From the material that follows, please give the number of lines containing the string "Windows", and that number alone.
◆ ◆ ◆ ◆
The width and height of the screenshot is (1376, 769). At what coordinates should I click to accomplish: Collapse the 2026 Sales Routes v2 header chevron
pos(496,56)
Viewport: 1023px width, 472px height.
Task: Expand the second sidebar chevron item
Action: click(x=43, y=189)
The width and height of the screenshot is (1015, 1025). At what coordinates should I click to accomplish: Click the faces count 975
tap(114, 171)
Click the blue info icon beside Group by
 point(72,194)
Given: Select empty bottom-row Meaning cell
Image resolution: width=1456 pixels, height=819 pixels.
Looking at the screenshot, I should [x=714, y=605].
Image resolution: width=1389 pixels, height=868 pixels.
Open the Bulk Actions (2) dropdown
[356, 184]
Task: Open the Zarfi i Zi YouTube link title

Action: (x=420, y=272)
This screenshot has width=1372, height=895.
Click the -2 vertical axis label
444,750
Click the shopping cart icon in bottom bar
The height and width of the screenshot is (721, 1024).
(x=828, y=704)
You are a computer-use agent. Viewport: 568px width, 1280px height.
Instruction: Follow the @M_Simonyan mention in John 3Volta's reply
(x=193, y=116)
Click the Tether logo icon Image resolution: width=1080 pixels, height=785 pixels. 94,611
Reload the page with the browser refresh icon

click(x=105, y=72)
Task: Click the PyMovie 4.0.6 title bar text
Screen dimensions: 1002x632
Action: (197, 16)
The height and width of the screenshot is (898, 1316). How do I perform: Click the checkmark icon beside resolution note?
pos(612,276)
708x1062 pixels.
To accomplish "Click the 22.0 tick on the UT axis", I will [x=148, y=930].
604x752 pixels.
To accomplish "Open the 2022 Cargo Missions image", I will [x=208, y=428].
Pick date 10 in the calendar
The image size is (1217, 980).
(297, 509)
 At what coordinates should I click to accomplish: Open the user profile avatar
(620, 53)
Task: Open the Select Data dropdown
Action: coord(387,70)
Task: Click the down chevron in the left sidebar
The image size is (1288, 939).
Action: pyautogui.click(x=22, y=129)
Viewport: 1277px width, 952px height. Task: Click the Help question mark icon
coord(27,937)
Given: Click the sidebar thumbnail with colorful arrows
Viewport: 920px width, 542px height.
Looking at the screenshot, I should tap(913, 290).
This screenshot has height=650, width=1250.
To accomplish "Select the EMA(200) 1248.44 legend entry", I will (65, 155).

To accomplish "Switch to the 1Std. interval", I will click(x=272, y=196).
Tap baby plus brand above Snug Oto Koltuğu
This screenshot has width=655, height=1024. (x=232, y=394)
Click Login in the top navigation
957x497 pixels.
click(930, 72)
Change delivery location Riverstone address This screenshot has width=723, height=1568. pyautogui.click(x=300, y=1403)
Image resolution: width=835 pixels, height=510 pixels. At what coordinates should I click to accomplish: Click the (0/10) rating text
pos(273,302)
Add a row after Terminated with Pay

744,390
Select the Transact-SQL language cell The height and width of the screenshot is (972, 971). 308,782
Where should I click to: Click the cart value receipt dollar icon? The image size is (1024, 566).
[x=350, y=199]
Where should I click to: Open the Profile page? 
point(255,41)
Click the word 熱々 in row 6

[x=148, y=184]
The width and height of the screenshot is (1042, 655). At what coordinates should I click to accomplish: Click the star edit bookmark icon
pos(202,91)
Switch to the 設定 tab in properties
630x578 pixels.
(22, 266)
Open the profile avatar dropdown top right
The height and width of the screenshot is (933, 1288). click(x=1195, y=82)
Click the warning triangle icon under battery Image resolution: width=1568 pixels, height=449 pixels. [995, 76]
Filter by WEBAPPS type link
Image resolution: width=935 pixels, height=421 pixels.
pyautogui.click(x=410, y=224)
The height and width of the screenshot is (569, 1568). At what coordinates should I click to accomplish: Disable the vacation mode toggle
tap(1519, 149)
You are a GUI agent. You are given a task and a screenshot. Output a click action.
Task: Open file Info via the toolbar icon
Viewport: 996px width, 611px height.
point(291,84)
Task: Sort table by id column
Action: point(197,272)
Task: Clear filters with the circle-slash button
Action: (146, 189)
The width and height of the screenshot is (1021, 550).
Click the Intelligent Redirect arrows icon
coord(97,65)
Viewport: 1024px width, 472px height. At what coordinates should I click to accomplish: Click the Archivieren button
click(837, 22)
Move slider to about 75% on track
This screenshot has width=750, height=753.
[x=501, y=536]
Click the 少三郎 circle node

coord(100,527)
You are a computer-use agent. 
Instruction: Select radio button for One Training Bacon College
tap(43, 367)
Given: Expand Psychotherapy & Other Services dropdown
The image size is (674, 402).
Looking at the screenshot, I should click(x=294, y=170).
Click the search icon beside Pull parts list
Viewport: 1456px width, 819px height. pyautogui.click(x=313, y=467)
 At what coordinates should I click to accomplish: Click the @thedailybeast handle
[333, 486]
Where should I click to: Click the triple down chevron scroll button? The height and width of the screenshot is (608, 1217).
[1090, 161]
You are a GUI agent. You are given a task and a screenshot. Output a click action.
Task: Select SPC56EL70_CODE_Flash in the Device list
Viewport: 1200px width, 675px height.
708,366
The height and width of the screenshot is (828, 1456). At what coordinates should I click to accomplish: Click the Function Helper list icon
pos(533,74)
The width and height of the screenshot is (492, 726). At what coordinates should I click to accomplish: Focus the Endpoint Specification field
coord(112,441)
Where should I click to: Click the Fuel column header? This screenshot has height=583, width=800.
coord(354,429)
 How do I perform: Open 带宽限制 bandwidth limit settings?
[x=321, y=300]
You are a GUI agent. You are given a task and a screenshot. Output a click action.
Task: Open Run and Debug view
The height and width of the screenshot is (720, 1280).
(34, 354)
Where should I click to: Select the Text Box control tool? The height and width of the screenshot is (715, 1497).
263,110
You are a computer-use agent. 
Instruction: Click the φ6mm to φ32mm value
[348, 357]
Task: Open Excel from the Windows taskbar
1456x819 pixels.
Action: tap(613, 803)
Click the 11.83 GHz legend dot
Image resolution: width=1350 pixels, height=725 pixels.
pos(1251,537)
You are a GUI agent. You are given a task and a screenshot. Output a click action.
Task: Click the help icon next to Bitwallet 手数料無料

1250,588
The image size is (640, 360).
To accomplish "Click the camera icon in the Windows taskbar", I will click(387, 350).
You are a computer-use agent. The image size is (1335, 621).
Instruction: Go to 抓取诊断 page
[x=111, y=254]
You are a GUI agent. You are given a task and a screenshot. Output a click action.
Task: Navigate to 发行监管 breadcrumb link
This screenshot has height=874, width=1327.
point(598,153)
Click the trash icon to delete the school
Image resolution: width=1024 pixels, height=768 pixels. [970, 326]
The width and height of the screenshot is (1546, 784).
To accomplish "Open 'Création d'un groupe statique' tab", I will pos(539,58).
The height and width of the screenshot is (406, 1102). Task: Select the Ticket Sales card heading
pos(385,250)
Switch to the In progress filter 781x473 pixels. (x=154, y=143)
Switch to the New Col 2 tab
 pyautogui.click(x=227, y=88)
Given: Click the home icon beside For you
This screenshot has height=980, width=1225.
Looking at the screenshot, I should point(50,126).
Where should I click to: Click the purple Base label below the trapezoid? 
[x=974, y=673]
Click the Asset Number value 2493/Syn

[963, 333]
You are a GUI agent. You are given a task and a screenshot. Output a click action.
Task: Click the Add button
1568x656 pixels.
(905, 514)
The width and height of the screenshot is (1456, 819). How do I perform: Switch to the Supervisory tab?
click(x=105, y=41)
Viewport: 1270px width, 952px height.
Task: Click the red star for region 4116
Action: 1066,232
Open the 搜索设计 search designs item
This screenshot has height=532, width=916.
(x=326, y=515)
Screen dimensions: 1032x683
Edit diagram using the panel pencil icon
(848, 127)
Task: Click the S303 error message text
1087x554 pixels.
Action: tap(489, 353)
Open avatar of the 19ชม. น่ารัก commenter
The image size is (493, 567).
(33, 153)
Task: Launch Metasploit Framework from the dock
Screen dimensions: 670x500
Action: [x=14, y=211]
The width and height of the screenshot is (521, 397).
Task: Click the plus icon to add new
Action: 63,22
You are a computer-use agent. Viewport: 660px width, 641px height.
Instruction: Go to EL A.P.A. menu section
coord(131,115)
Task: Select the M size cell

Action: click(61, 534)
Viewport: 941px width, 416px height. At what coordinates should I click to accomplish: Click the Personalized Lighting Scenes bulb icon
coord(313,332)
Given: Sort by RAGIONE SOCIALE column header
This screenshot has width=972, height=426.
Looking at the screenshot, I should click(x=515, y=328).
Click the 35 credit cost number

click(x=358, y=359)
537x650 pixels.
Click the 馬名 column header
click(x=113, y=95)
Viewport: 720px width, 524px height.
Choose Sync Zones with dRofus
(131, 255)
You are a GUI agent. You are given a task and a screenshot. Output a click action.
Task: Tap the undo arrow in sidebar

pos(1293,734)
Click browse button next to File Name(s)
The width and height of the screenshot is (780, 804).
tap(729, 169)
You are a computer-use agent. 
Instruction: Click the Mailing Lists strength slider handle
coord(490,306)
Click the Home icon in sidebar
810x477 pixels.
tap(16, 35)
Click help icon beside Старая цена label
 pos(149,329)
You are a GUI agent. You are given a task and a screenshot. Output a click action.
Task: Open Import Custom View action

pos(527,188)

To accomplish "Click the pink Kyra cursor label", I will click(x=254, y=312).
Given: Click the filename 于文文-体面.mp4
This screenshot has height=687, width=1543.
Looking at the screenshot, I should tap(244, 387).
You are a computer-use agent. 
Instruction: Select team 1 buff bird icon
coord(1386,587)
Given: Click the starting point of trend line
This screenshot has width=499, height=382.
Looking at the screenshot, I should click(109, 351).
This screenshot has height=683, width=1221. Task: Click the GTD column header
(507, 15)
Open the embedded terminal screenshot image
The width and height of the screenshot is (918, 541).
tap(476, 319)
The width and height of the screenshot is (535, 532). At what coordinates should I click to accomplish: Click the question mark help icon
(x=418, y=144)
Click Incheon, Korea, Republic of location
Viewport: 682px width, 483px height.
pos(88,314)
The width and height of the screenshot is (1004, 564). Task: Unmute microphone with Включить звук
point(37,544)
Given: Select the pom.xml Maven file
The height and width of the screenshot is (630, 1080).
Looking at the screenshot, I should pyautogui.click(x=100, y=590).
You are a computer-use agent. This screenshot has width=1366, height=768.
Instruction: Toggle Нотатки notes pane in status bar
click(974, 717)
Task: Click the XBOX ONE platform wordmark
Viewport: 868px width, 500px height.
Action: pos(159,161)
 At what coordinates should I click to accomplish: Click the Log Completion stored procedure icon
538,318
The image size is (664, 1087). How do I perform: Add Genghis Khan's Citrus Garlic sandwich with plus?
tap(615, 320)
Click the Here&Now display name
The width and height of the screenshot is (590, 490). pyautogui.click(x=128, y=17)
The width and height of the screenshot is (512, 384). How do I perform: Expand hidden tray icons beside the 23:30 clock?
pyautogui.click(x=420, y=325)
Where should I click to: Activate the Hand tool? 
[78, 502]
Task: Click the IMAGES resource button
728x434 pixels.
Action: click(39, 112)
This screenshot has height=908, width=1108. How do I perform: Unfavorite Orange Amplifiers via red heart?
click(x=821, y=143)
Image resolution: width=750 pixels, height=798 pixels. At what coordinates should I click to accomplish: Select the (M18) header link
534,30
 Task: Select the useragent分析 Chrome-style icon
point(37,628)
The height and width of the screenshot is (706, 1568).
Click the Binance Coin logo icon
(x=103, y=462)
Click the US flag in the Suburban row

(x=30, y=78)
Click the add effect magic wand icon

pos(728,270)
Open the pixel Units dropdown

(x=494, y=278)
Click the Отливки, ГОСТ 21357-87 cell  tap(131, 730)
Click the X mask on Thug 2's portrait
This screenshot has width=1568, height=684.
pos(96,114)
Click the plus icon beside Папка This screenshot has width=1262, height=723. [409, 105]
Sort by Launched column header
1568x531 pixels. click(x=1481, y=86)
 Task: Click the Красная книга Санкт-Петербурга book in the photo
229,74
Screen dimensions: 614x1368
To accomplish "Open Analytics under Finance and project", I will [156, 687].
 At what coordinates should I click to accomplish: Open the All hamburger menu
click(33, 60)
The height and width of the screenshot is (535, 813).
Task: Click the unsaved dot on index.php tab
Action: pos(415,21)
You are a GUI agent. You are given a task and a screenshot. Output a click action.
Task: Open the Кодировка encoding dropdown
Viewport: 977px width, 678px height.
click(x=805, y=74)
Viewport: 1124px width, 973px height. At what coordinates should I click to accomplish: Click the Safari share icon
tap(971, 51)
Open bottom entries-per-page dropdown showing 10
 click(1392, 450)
◆ ◆ ◆ ◆
> RESPONSE
2